What you should do:
Which lines in the data below contain the string "perform", with case counting? Copy each of those lines in full.

— start —

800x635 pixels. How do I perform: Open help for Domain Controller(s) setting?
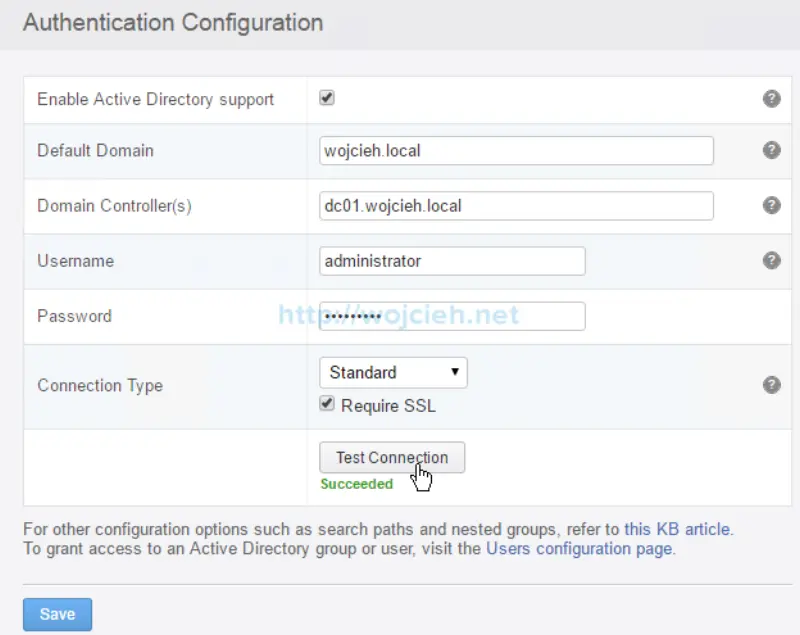click(x=771, y=205)
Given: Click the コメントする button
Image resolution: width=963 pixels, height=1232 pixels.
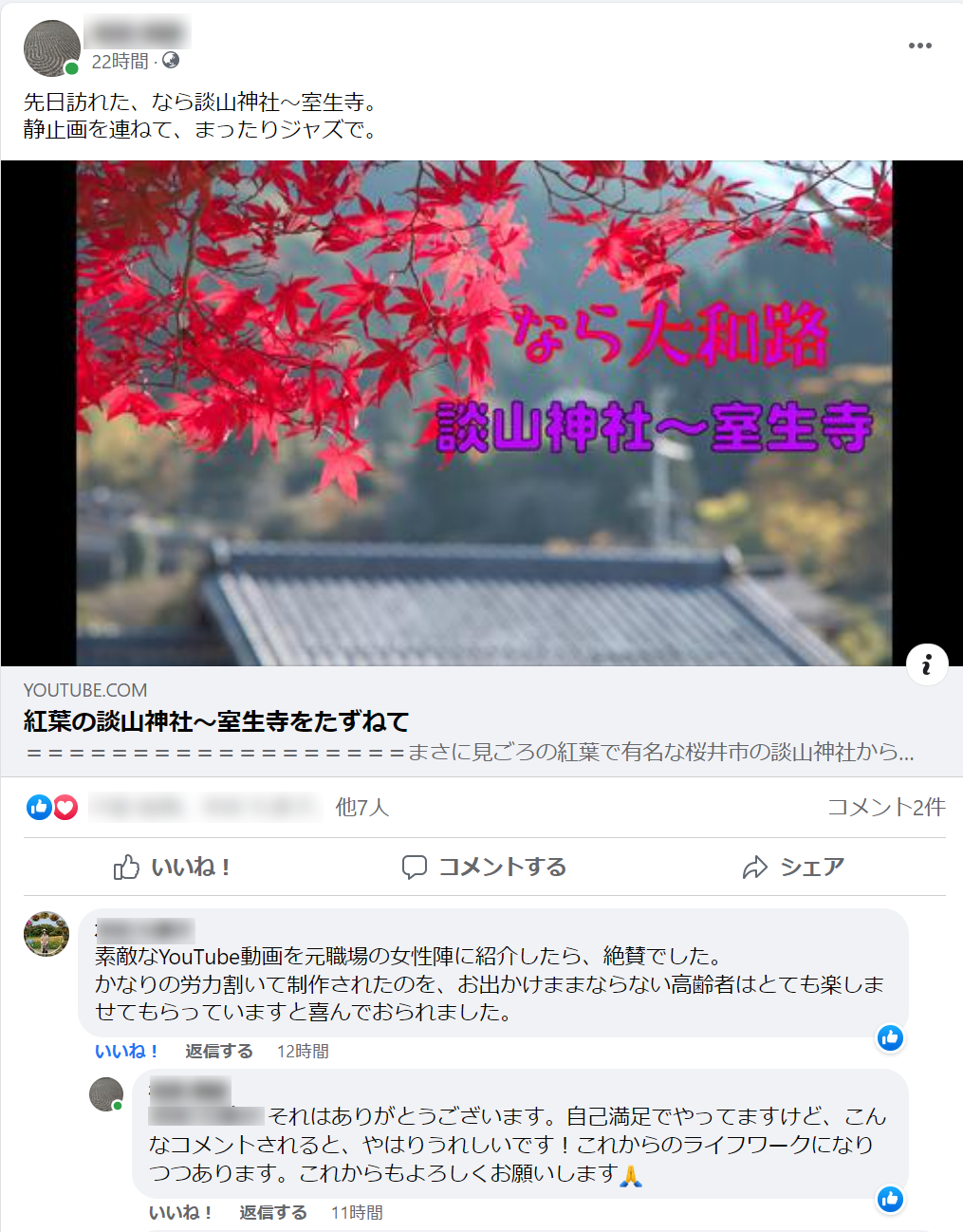Looking at the screenshot, I should [x=484, y=867].
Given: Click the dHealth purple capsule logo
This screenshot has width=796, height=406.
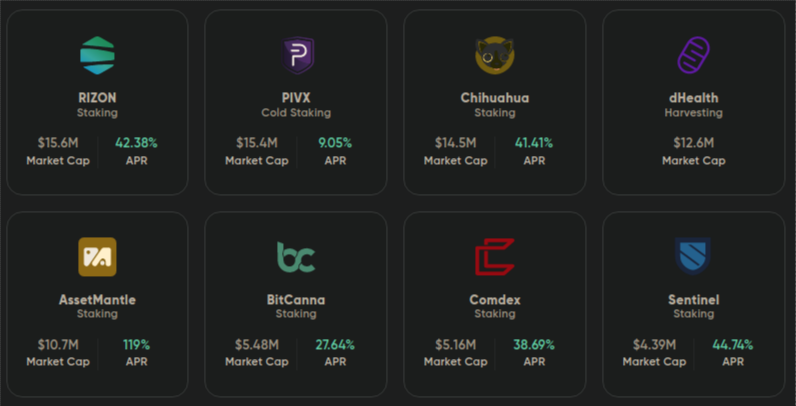Looking at the screenshot, I should [693, 55].
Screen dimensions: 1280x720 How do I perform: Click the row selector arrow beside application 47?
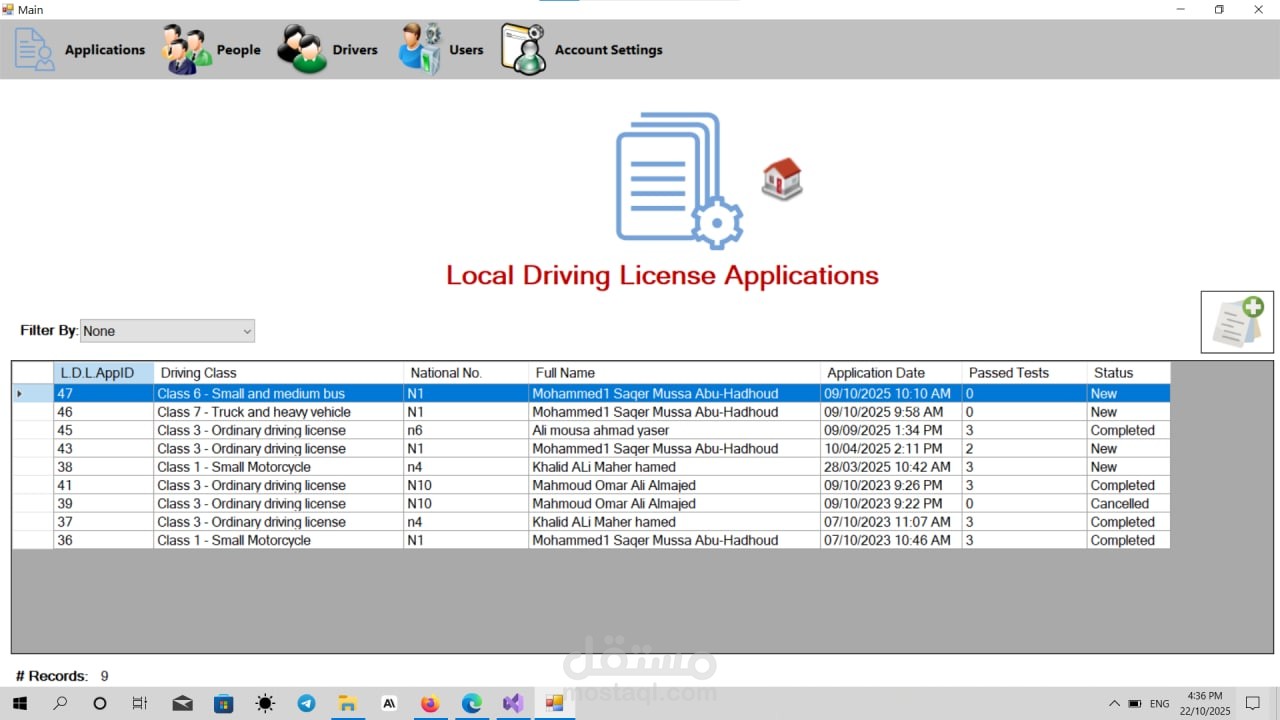[20, 393]
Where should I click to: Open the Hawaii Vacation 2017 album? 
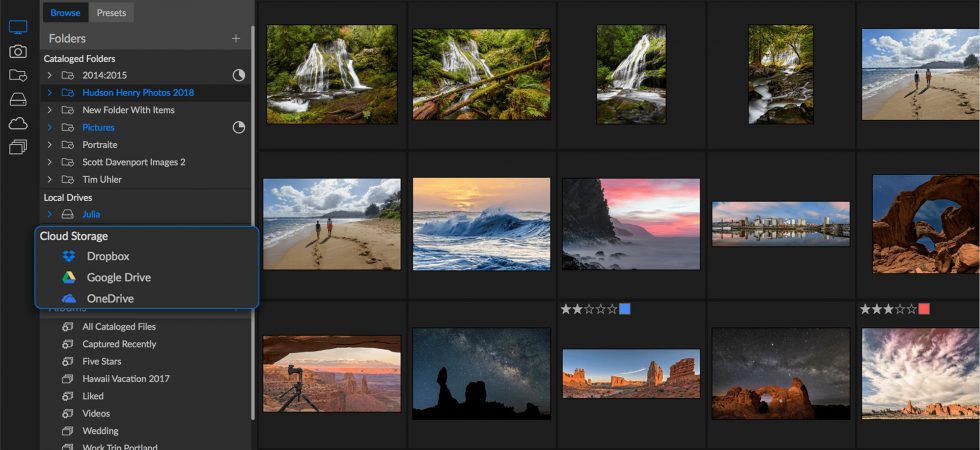click(x=126, y=379)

— end —

Solution for this exercise:
800x635 pixels. How do I perform: Open help for Domain Controller(s) setting?
Screen dimensions: 1280x720 How do I perform: Click the row selector arrow beside application 47?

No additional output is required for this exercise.